**RECORDS:**

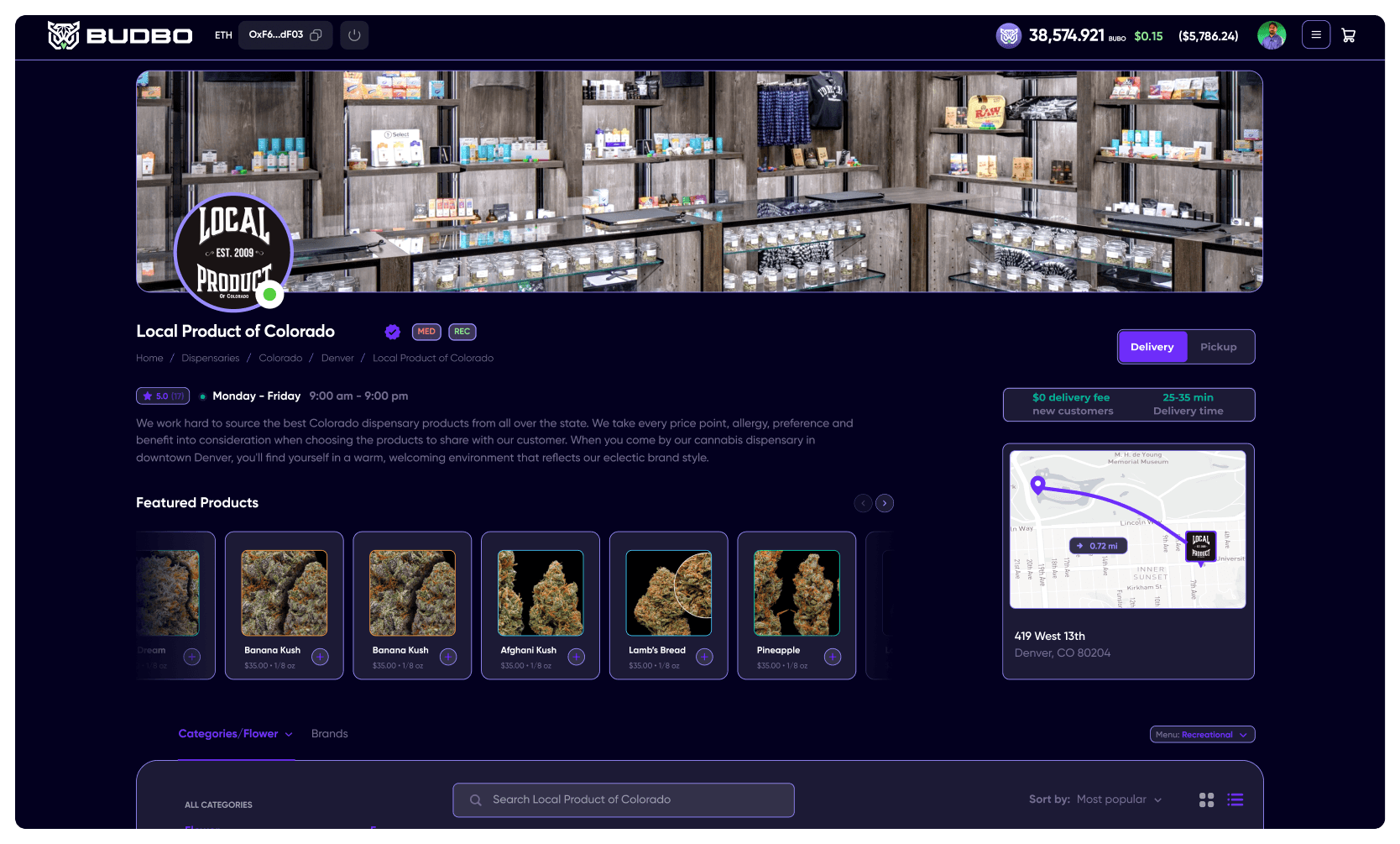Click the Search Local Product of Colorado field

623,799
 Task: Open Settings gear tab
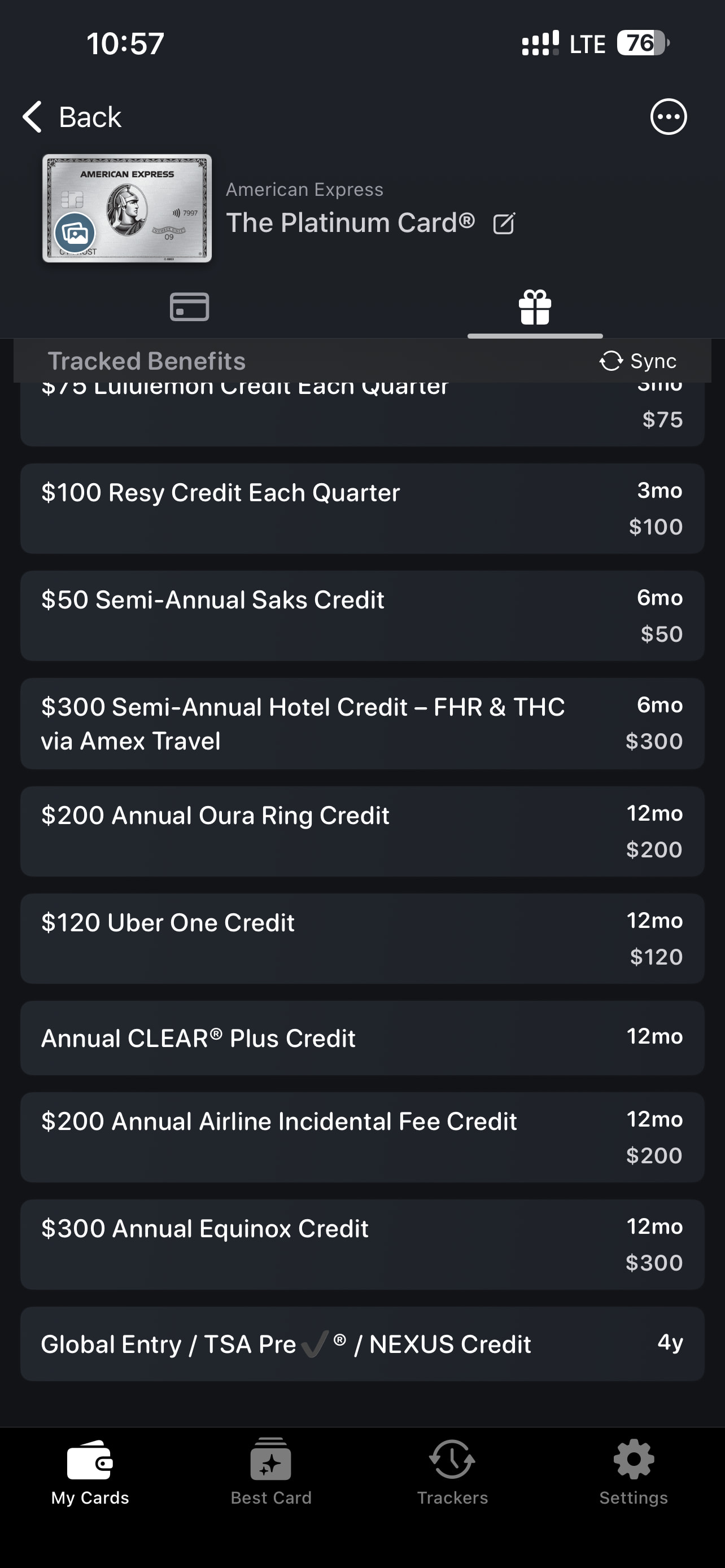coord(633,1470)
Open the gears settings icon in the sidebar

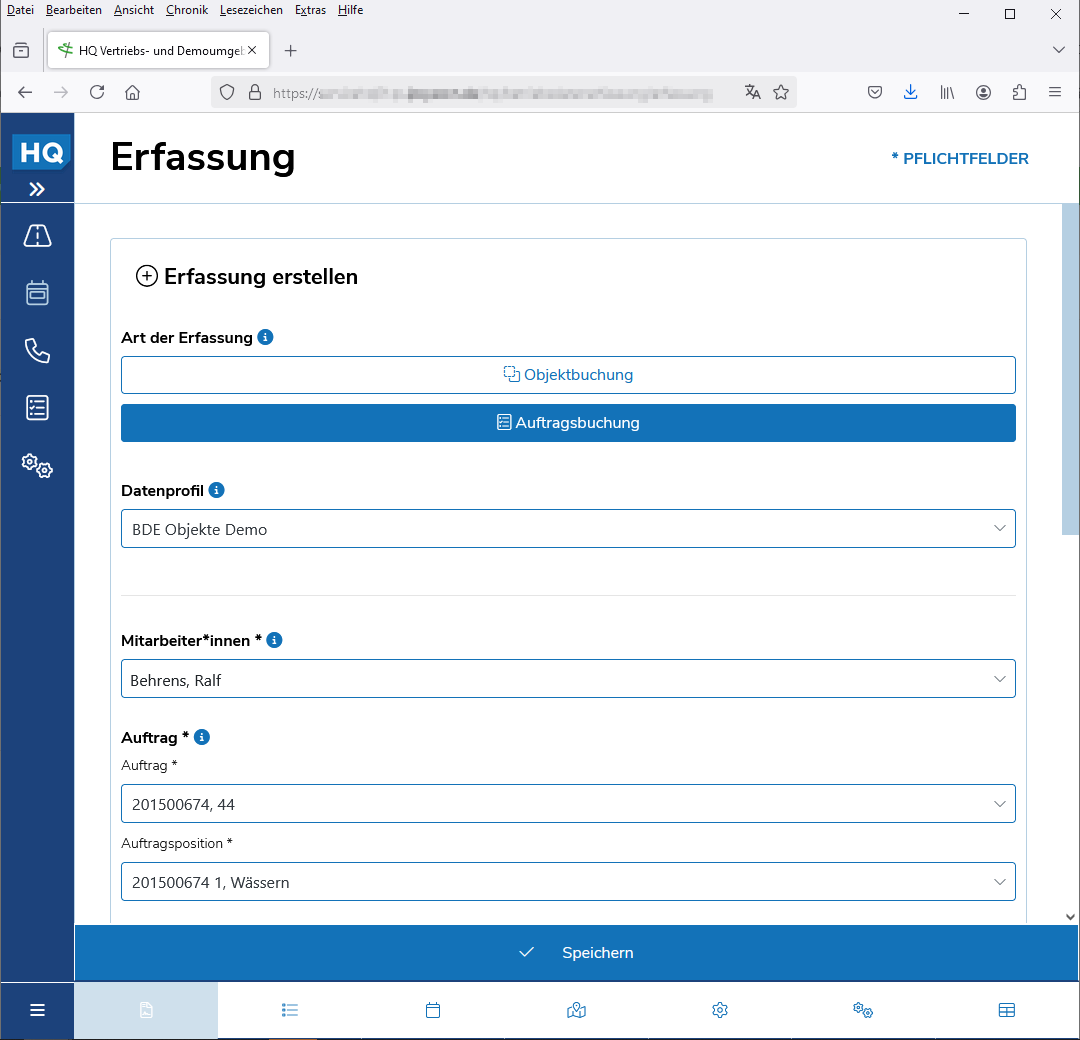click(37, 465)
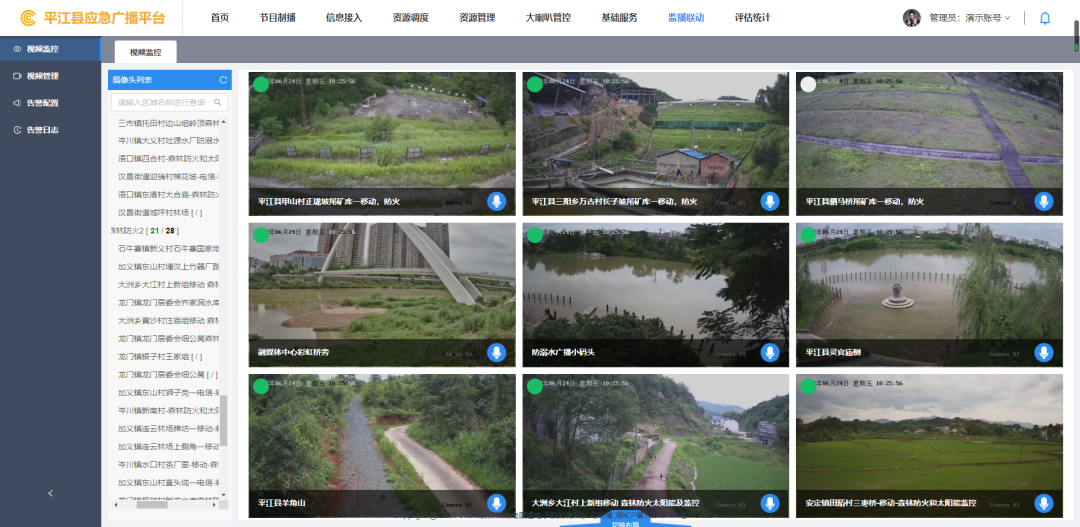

--

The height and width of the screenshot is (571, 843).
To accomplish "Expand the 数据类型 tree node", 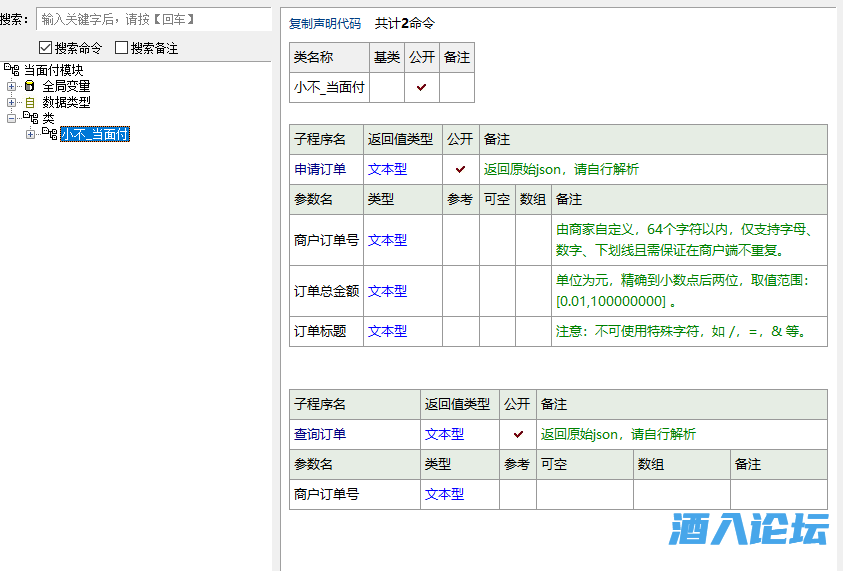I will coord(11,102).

**OBJECTIVE:** Rewrite the data from the line with "Click the Search" to the line with "click(37, 465)", replacing "sidebar" with "side panel" and leaving everything else unchanged. Omit the pictures.

**TASK RESPONSE:**
Click the Search Local Product of Colorado field

623,799
 Task: Open Settings gear tab
coord(633,1470)
Open the gears settings icon in the side panel

click(37, 465)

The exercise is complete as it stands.